**Exercise**
Transcribe the data below line for line, without any changes, and omit the pictures from your answer.

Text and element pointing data

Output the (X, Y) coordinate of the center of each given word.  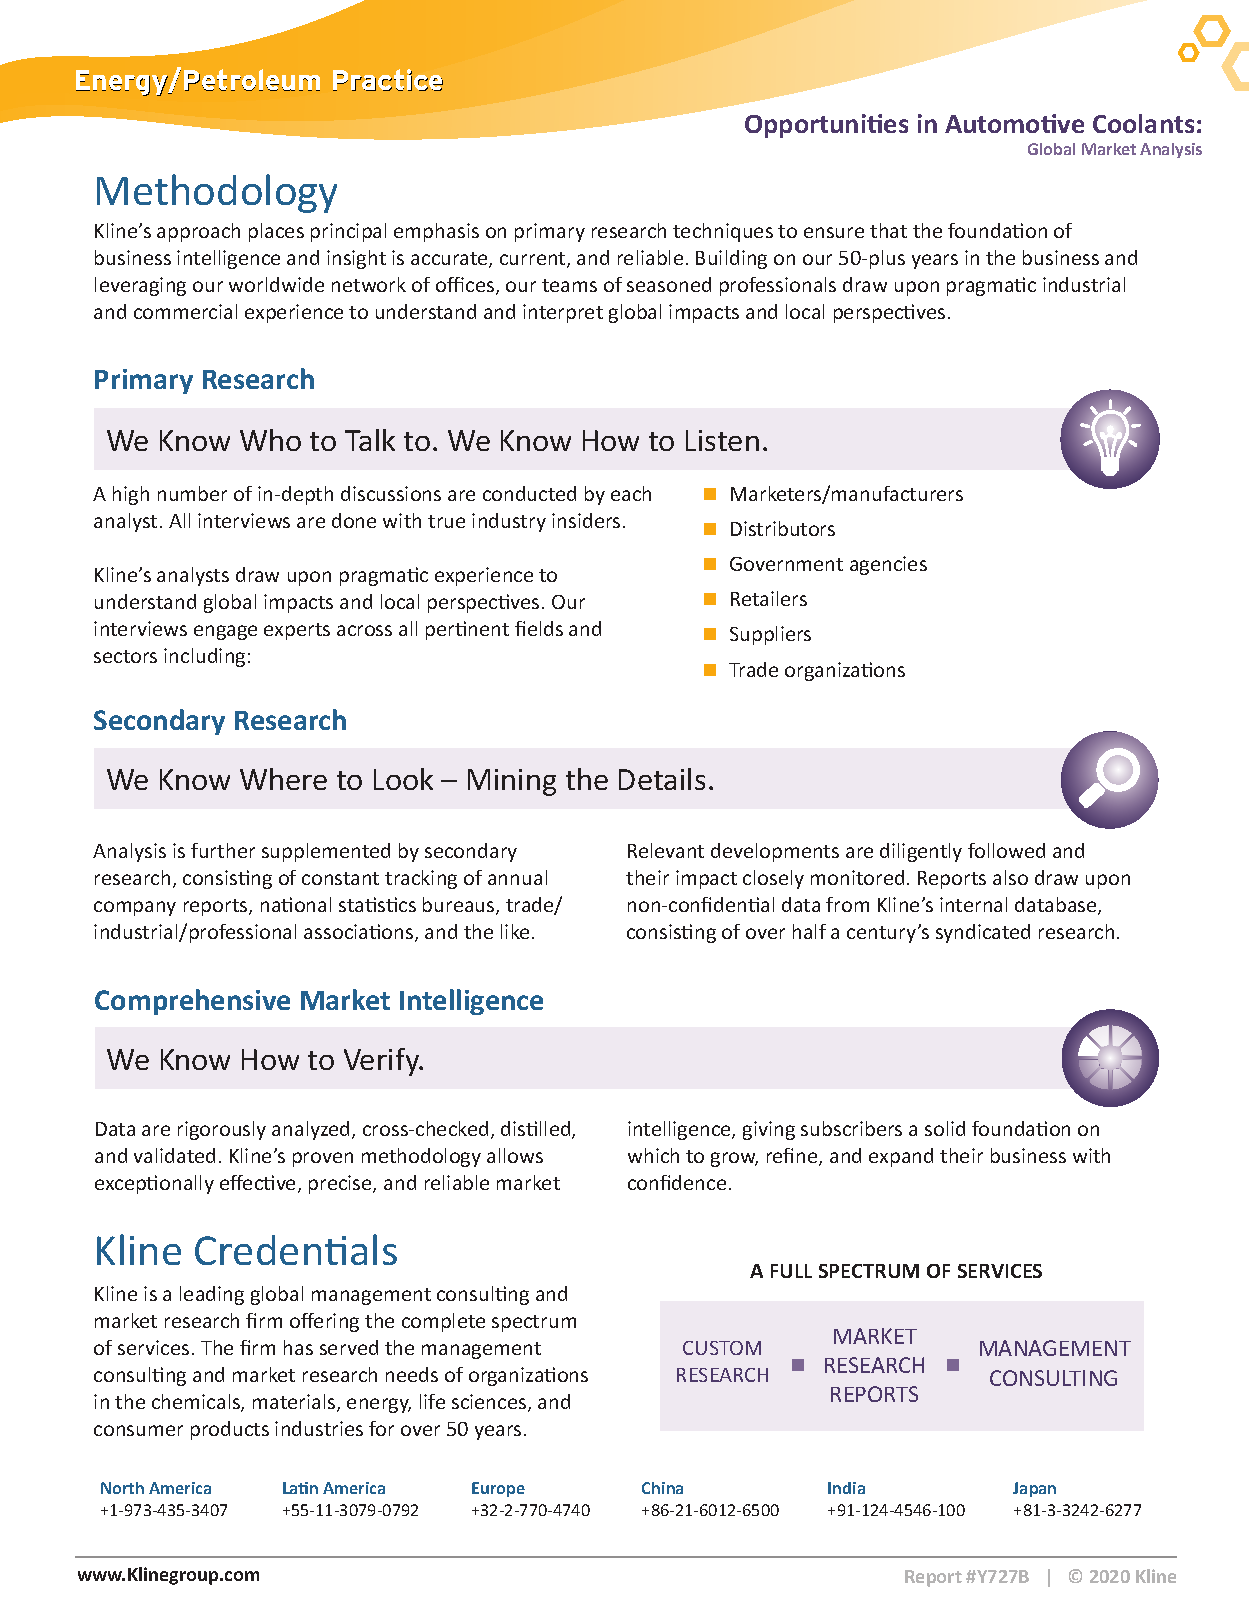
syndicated (983, 933)
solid (945, 1128)
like (515, 931)
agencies (888, 565)
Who (270, 440)
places (276, 232)
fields (539, 628)
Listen (722, 440)
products (230, 1430)
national (296, 904)
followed (1006, 850)
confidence (677, 1182)
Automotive (1014, 123)
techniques (723, 232)
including (204, 657)
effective (259, 1184)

**Task answer**
Output the (X, Y) coordinate of the center of each given word.  
syndicated (983, 933)
solid (945, 1128)
like (515, 931)
agencies (888, 565)
Who (270, 440)
places (276, 232)
fields (539, 628)
Listen (722, 440)
products (230, 1430)
national (296, 904)
followed (1006, 850)
confidence (677, 1182)
Automotive (1014, 123)
techniques (723, 232)
including (204, 657)
effective (259, 1184)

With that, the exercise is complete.